Fairy tales that have been forming humanity through hundreds of thousands of years of its history lost their power by moving from listening to watching and they ceased being a guide through individuation process (C.G. Jung) and help in finding the meaning of life (Bruno Bettelheim).
Imagination, by definition, is “the ability to form (…) mental images or conscious concepts of things that are not immediately available to the senses”. When exposed to media for a longer period of time, a child is not forming mental images or conscious concepts of things in his own head but is accepting images that are formed outside. That way a child becomes deprived of his own imagination. He is pacified and transformed into non creative observer.
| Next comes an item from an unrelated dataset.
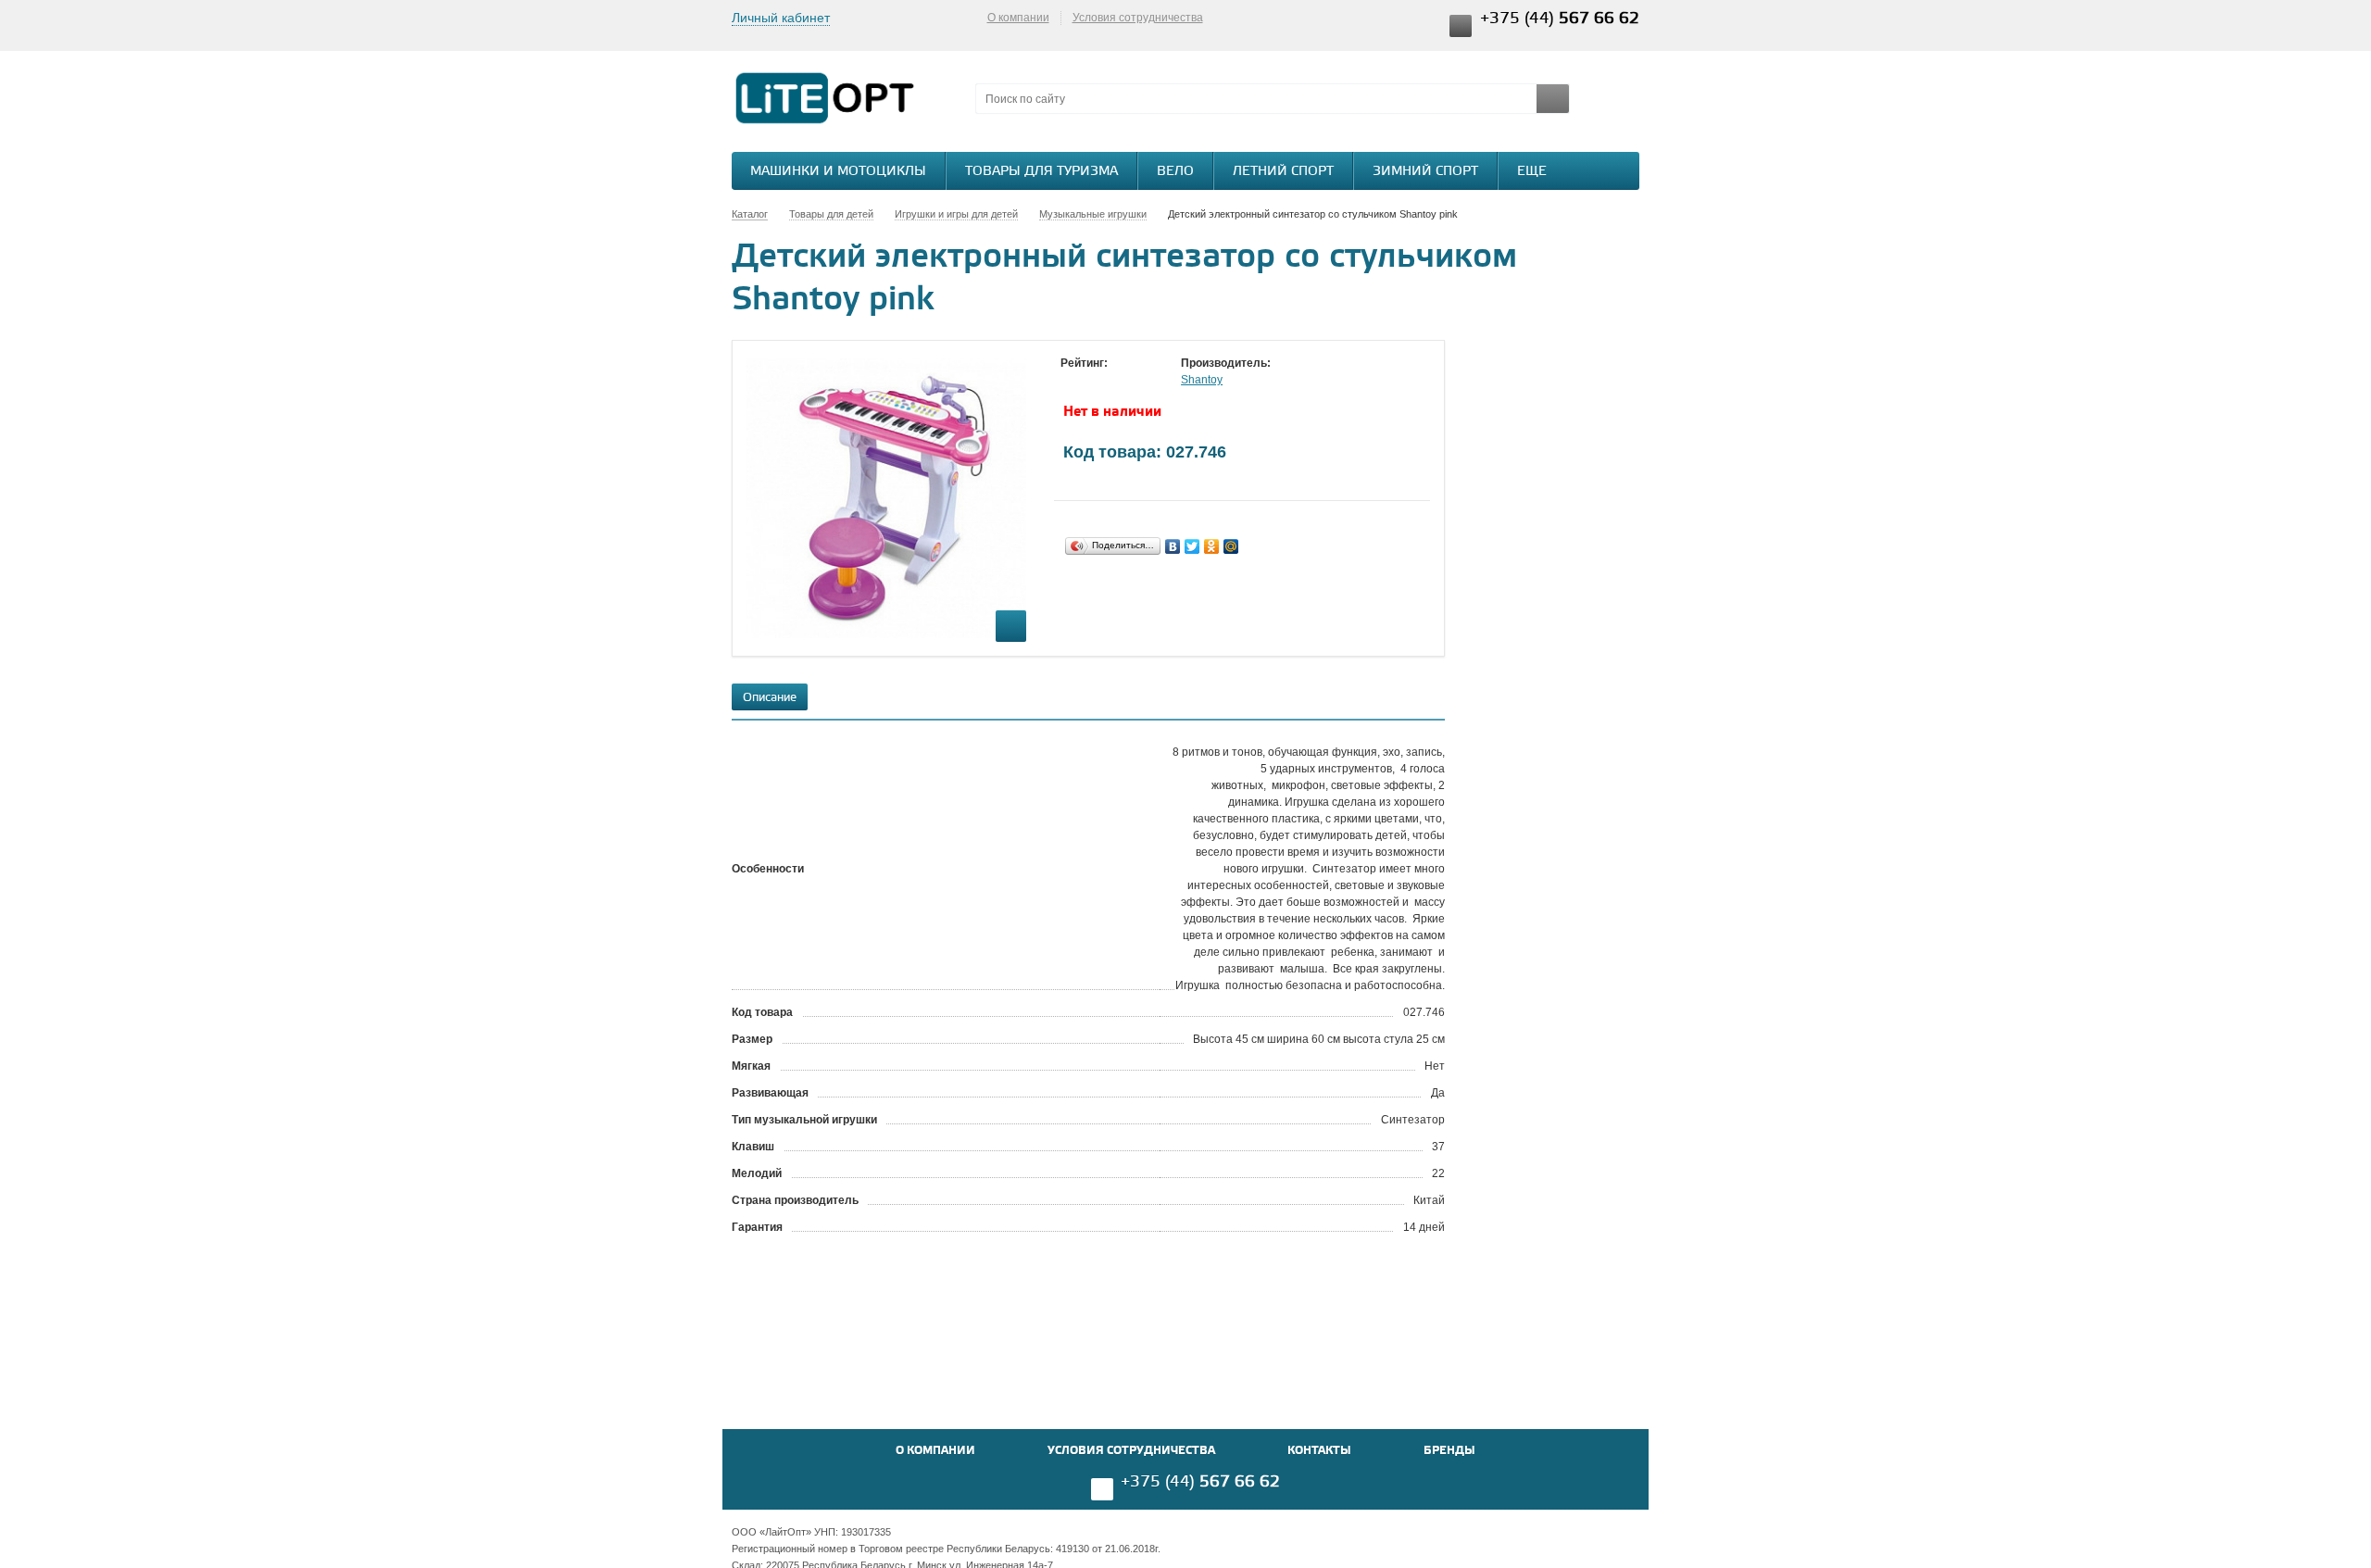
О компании (1018, 17)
After a period of time, this deprivation enhances suggestibility what leads to “brain washing”. Longer exposure to media, especially an addiction to computer games, leads to the sensory deprivation which can give a birth to social deprivation.
With the extensive usage of electronic media the paradigm of Happy Childhood in which children were playing in the parks and on the streets changed into the paradigm of “eChildhood” in which children are immersed into the gadgets, without any contacts with nature and natural way of life, without live coexistence with the peers in free play, without own creativity and with limited imagination.
Unfortunately, the parents are not aware of this dangerous situation and, instead of limiting the time of the usage of gadgets, they are offering them to children from their earliest age without any criteria thus harming the children instead of helping them and unconsciously depriving children from their natural development and growth.
Brave New World!
Is this the end of the world in which we lived? Has the Corona—19 virus plunged the last nail into the coffin of humanity we knew and loved? Have we opened the way to robotics in which children will cohabitate and play with robots and in the robots? Will robots play in the heads of our children instead of their own imagination? Will our children in the process of social distancing become their own avatars? Are we entering into the future without humans?
What should we do?
Perhaps in this gloomy picture of the future, there is one possibility for us and our children — theatre. Theatre that will restore the children’s play, bring back the power of spoken word and the mystique of fairy tales, re-establish itself as a ritual and return everything we’ve lost when we advanced into the visual, electronic civilization.
Can theatre become also the initiator of children into the world of adults?
Definitely yes! Theatre can do it and theatre should do it! Theatre must change its mission from being an educator or entertainer into becoming an initiator and a shaman! Nobody else can do it. This is also the only chance for theatre itself. It must go back to ritual, otherwise it will irreversibly die!